_Exercise_.
No line before the one containing "alt.alt.alt.alt.alt (25, 191)" is to be output; retype exactly that line and all lines that follow it to the end of the records.

Collected data:
+-------+
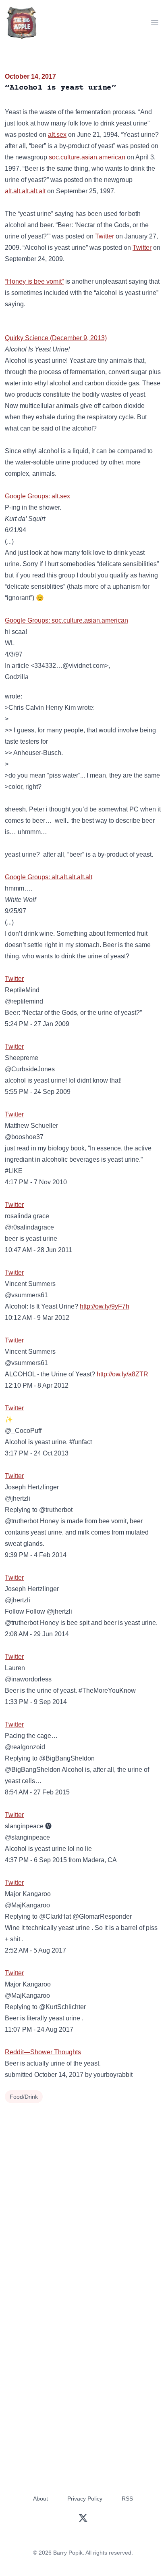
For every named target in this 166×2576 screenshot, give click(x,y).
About (40, 2498)
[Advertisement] (83, 2193)
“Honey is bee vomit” (34, 281)
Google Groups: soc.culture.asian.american (66, 620)
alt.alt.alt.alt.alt (25, 191)
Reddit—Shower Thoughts (43, 2052)
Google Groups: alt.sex (37, 496)
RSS (127, 2498)
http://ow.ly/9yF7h (104, 1306)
+-------+
_Task output_.
alt.alt.alt.alt.alt (25, 191)
Reddit—Shower Thoughts (43, 2052)
Google Groups: alt.sex (37, 496)
RSS (127, 2498)
http://ow.ly/9yF7h (104, 1306)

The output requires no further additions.